(Stored data entries)
-------------------------

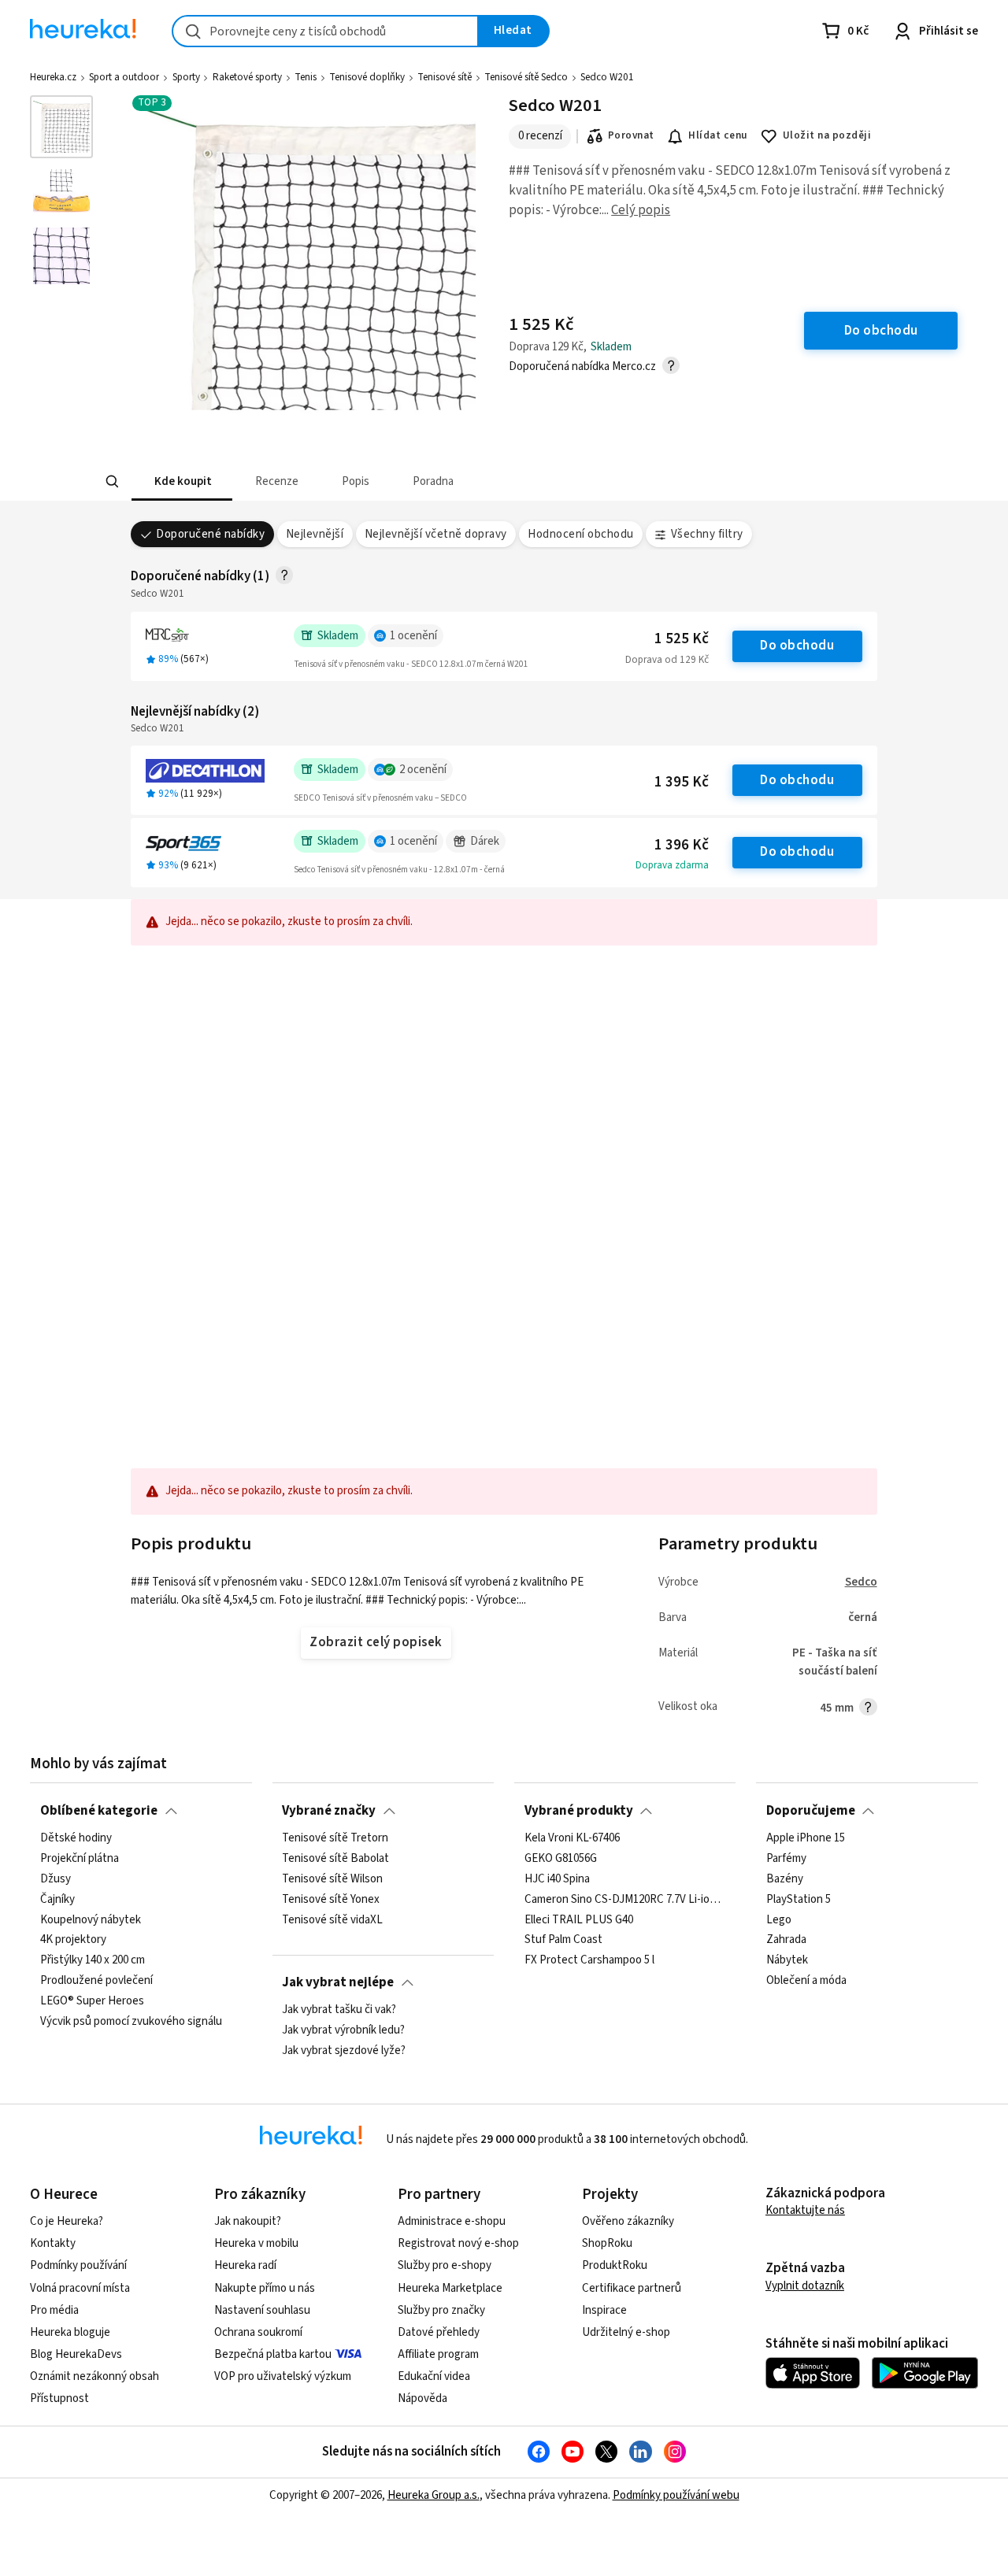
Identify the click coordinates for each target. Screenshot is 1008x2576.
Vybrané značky (329, 1810)
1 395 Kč (681, 782)
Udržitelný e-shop (626, 2332)
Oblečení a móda (806, 1981)
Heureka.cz (53, 77)
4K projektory (73, 1941)
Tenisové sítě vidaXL (332, 1920)
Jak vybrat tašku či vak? (339, 2010)
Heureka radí (245, 2265)
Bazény (784, 1879)
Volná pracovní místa (80, 2288)
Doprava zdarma (672, 865)
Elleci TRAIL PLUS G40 (578, 1920)
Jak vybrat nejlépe (338, 1982)
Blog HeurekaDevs (76, 2354)
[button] (181, 481)
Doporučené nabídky (210, 534)
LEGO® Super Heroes (92, 2001)
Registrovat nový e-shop (458, 2243)
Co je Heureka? (66, 2221)
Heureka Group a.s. (433, 2495)
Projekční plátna (79, 1859)
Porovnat (631, 135)
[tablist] (433, 481)
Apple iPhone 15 (805, 1838)
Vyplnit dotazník (804, 2286)
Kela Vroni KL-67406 (572, 1838)
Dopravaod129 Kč (667, 660)
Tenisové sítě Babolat (335, 1859)
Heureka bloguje (70, 2332)
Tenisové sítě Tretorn (335, 1838)
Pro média (54, 2310)
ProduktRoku (614, 2265)
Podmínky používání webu (676, 2495)
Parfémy (786, 1859)
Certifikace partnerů (631, 2288)
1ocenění (413, 635)
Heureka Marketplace (450, 2288)
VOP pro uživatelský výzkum (282, 2376)
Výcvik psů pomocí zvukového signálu (131, 2022)
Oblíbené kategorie (99, 1810)
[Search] (112, 482)
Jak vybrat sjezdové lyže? (344, 2051)
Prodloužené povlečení (96, 1981)
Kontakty (53, 2243)
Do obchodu (797, 645)
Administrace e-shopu (452, 2221)
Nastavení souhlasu (262, 2310)
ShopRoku (607, 2243)
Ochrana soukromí (258, 2332)
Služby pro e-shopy (444, 2265)
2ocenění (423, 769)
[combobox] (325, 31)
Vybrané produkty (578, 1810)
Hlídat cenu (717, 135)
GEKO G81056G (560, 1859)
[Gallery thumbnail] (61, 126)
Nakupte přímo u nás (264, 2288)
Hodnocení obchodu (580, 534)
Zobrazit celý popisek (375, 1642)
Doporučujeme (810, 1810)
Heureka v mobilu (256, 2243)
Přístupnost (59, 2398)
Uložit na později (827, 135)
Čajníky (57, 1900)
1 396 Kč (681, 845)
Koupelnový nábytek (90, 1920)
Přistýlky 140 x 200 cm (92, 1961)
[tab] (181, 481)
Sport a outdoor (124, 77)
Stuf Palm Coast (563, 1941)
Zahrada (786, 1941)
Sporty (186, 77)
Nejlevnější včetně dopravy (436, 534)
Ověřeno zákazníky (628, 2221)
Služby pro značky (441, 2310)
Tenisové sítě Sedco (526, 77)
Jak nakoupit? (247, 2221)
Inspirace (604, 2310)
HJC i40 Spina (557, 1879)
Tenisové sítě (444, 77)
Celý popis (640, 210)
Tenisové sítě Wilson (332, 1879)
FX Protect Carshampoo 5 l (589, 1961)
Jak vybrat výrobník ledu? (343, 2030)
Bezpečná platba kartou (273, 2354)
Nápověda (422, 2398)
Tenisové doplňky (367, 77)
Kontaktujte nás (805, 2210)
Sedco (861, 1582)
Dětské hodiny (76, 1838)
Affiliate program (438, 2354)
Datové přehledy (439, 2332)
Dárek (484, 841)
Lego (778, 1920)
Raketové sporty (247, 77)
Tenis (306, 77)
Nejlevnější (314, 534)
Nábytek (787, 1961)
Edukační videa (434, 2376)
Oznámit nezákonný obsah (94, 2376)
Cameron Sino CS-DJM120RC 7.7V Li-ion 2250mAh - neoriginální (625, 1900)
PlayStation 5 (798, 1900)
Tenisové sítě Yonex (331, 1900)
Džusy (55, 1879)
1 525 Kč (681, 639)
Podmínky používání (78, 2265)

-------------------------

▸ Assigned task
Given the data above, transcribe exactly the lines from the one containing "Doporučujeme (810, 1810)" down to the one containing "Raketové sporty (247, 77)", and no others.

▸ Written response
Doporučujeme (810, 1810)
Heureka v mobilu (256, 2243)
Přístupnost (59, 2398)
Uložit na později (827, 135)
Čajníky (57, 1900)
1 396 Kč (681, 845)
Koupelnový nábytek (90, 1920)
Přistýlky 140 x 200 cm (92, 1961)
[tab] (181, 481)
Sport a outdoor (124, 77)
Stuf Palm Coast (563, 1941)
Zahrada (786, 1941)
Sporty (186, 77)
Nejlevnější včetně dopravy (436, 534)
Ověřeno zákazníky (628, 2221)
Služby pro značky (441, 2310)
Tenisové sítě Sedco (526, 77)
Jak nakoupit? (247, 2221)
Inspirace (604, 2310)
HJC i40 Spina (557, 1879)
Tenisové sítě (444, 77)
Celý popis (640, 210)
Tenisové sítě Wilson (332, 1879)
FX Protect Carshampoo 5 l (589, 1961)
Jak vybrat výrobník ledu? (343, 2030)
Bezpečná platba kartou (273, 2354)
Nápověda (422, 2398)
Tenisové doplňky (367, 77)
Kontaktujte nás (805, 2210)
Sedco (861, 1582)
Dětské hodiny (76, 1838)
Affiliate program (438, 2354)
Datové přehledy (439, 2332)
Dárek (484, 841)
Lego (778, 1920)
Raketové sporty (247, 77)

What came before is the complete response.